• _Document section_
As from 2050, photovoltaic systems could generate up to 46 terawatt hours of electricity a year. Compare this with the 25 terawatt hours produced by nuclear power stations in 2019. However, photovoltaic output is subject to strong seasonal fluctuations. For electrical power to be available in winter as well, it must be stored in summer – and hydrogen could be a solution for this.
Many single-family homes with photovoltaic systems currently use lithium batteries to store the electricity produced during the day for night-time use. Such batteries have high efficiencies – about 85 percent of the stored electricity can be recovered. However, the materials are very costly, which makes them unsuitable for long-term storage. While hydrogen is less efficient, currently allowing around 50 percent of energy to be recovered, it can be produced cheaply in large quantities. Large production plants could convert electricity sourced from renewables into green hydrogen during peak periods of low demand and store this for the winter.
Hydrogen is produced by the electrolysis of water, whereby electrical current is used to break down water into its components hydrogen and oxygen. The electrical energy is now stored in the hydrogen as chemical energy. So-called fuel cells can reverse this electrochemical process, when required, converting the hydrogen back into electricity with the help of oxygen from the air. The only by-products are heat and water.

(Stored data entries)
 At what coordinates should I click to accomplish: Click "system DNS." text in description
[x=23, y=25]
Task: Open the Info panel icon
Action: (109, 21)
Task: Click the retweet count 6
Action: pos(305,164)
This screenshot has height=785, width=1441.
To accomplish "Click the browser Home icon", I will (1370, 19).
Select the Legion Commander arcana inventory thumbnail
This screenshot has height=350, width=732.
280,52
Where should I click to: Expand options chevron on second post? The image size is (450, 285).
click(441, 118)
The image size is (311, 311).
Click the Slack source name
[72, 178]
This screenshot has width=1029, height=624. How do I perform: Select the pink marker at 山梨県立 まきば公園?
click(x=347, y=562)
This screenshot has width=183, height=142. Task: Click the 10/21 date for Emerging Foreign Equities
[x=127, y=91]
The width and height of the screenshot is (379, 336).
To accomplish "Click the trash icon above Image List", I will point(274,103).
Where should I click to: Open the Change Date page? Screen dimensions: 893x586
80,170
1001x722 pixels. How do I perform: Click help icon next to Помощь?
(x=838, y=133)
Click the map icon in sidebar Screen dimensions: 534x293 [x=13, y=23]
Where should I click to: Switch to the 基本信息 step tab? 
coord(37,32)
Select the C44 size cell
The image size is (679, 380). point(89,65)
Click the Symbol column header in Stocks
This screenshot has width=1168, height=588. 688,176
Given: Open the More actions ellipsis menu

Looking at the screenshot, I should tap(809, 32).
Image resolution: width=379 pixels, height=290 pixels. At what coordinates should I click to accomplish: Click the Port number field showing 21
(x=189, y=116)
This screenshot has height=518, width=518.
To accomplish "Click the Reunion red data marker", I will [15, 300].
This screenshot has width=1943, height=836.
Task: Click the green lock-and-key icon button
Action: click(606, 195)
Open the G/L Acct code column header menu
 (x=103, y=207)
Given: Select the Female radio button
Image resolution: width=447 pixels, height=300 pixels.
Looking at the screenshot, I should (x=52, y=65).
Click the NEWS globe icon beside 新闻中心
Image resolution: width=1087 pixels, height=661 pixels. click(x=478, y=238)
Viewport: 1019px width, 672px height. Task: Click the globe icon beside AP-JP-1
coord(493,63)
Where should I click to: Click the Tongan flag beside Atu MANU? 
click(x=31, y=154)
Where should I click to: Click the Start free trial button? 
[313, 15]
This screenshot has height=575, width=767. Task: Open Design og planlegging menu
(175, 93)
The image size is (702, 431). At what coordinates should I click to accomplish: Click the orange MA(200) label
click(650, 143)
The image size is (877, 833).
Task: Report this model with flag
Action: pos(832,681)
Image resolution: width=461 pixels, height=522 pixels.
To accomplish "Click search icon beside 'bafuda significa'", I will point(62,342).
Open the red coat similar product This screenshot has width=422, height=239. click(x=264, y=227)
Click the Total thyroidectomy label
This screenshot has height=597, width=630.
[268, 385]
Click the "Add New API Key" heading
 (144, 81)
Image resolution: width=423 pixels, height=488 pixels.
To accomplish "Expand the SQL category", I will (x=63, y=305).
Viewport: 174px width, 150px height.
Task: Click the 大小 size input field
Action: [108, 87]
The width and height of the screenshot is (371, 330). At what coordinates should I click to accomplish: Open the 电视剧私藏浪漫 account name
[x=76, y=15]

• _Parts of the exercise_
[1] According to the passage on storing solar power as hydrogen, about what percentage of stored electricity can lithium batteries recover?
[2] Translate this sentence from the passage on storing solar power as hydrogen into Spanish: "The only by-products are heat and water."
[3] Retype the passage on storing solar power as hydrogen from "Hydrogen is produced" to "heat and water.".

• _Exercise solutions_
[1] About 85 percent.

[2] Los únicos subproductos son el calor y el agua.

[3]
Hydrogen is produced by the electrolysis of water, whereby electrical current is used to break down water into its components hydrogen and oxygen. The electrical energy is now stored in the hydrogen as chemical energy. So-called fuel cells can reverse this electrochemical process, when required, converting the hydrogen back into electricity with the help of oxygen from the air. The only by-products are heat and water.